OuroMamba: A Data-Free Quantization Framework for Vision Mamba¶
Conference: ICCV 2025 arXiv: 2503.10959 Code: GitHub Area: Model Compression / Quantization Keywords: Data-Free Quantization, Vision Mamba, SSM, Mixed-Precision, Post-Training Quantization
TL;DR¶
The first data-free post-training quantization (PTQ) framework for Vision Mamba Models (VMMs), which generates high-quality synthetic data via enhanced implicit attention and employs a mixed-precision quantization scheme with dynamic outlier detection. Under W4A4 settings, it significantly outperforms existing data-driven PTQ methods.
Background & Motivation¶
Vision Mamba Models (VMMs) have emerged as a competitive alternative to ViTs due to their sub-quadratic computational complexity, yet deploying large-scale VMMs remains constrained by memory and latency bottlenecks. Post-training quantization (PTQ) is an effective compression strategy, but typically requires access to real calibration data, which is restricted in privacy-sensitive scenarios. Data-free quantization (DFQ) addresses this by generating synthetic data from Gaussian noise, yet existing DFQ methods are designed for ViTs and cannot be directly transferred to VMMs due to two fundamental challenges:
Poor synthetic data quality: VMMs lack explicit self-attention mechanisms due to their recurrent state transitions. Their implicit attention fails to distinguish foreground from background, rendering ViT-attention-based synthetic data generation methods ineffective. Furthermore, implicit attention across different scan directions exhibits directional bias and inconsistency.

▶ **LISTED ENTRIES**:

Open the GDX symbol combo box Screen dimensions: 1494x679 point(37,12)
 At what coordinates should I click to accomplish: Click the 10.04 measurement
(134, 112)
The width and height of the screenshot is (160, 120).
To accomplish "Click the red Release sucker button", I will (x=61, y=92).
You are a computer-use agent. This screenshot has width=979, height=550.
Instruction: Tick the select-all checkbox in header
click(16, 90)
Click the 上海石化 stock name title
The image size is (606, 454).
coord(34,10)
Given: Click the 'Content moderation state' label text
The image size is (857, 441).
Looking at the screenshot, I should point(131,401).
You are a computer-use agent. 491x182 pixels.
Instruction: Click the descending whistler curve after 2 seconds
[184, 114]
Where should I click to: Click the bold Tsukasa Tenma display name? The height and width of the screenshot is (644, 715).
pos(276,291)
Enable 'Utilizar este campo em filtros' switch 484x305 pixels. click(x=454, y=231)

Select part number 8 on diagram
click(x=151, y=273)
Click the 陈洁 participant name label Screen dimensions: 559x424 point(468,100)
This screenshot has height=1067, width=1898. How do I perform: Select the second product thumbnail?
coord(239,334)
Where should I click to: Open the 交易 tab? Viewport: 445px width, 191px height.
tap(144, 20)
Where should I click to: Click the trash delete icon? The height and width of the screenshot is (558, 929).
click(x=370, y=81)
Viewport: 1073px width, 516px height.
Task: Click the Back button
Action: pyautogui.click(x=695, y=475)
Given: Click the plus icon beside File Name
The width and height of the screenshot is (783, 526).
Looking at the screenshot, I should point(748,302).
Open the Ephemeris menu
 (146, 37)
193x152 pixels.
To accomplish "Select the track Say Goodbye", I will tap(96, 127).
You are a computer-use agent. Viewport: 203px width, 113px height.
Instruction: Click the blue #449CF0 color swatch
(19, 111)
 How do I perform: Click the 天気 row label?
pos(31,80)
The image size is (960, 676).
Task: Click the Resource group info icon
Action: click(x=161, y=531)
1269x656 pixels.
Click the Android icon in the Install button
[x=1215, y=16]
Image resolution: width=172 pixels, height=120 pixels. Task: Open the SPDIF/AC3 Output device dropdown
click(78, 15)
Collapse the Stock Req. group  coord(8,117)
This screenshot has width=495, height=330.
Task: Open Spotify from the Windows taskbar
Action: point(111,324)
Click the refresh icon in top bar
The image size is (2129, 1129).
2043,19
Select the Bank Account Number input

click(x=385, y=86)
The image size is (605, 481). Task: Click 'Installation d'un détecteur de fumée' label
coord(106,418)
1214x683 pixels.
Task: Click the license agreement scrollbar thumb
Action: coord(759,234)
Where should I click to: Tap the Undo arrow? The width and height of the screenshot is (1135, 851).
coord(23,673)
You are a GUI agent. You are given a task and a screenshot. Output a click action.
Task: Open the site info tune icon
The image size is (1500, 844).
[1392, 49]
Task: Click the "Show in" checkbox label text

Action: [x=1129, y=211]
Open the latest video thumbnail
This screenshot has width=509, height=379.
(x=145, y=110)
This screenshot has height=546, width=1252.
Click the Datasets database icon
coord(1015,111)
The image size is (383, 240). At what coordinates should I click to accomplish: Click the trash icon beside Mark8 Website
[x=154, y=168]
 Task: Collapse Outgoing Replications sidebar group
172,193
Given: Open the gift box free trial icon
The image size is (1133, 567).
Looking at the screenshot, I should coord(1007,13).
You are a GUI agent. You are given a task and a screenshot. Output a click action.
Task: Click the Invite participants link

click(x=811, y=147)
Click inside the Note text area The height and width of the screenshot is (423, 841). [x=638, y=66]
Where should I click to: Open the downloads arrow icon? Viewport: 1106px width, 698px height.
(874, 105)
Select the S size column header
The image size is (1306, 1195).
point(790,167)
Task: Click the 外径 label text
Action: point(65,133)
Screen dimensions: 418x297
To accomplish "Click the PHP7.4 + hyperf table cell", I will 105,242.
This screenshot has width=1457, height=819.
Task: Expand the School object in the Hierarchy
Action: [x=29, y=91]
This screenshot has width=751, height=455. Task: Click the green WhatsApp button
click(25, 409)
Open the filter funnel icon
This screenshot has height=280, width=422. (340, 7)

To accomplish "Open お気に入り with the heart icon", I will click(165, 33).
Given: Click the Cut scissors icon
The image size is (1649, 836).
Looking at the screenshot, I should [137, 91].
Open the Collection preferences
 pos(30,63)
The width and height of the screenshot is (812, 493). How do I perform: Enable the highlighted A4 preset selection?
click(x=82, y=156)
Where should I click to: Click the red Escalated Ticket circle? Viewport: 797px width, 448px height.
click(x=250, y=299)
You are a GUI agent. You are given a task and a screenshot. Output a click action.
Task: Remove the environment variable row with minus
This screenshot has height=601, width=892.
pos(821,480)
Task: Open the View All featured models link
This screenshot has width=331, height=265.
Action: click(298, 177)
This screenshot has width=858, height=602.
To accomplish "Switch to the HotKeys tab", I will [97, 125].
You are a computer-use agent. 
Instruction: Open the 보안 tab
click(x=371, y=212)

▶ **INSTRUCTION A**:
Could you write out the OuroMamba write-up word for word, from "OuroMamba: A Data-Free" to "data-driven PTQ methods."?
▶ **INSTRUCTION B**:
Can you lay out the records from the line with "The image size is (383, 240)." to the line with "Looking at the screenshot, I should coord(1007,13).", both included, as a numbered list, leaving out any blank lines?
The OuroMamba write-up and the records have nothing to do with each other.

▶ **EXERCISE ANSWER A**:
OuroMamba: A Data-Free Quantization Framework for Vision Mamba¶
Conference: ICCV 2025 arXiv: 2503.10959 Code: GitHub Area: Model Compression / Quantization Keywords: Data-Free Quantization, Vision Mamba, SSM, Mixed-Precision, Post-Training Quantization
TL;DR¶
The first data-free post-training quantization (PTQ) framework for Vision Mamba Models (VMMs), which generates high-quality synthetic data via enhanced implicit attention and employs a mixed-precision quantization scheme with dynamic outlier detection. Under W4A4 settings, it significantly outperforms existing data-driven PTQ methods.

▶ **EXERCISE ANSWER B**:
1. The image size is (383, 240). At what coordinates should I click to accomplish: Click the trash icon beside Mark8 Website
2. [x=154, y=168]
3.  Task: Collapse Outgoing Replications sidebar group
4. 172,193
5. Given: Open the gift box free trial icon
6. The image size is (1133, 567).
7. Looking at the screenshot, I should coord(1007,13).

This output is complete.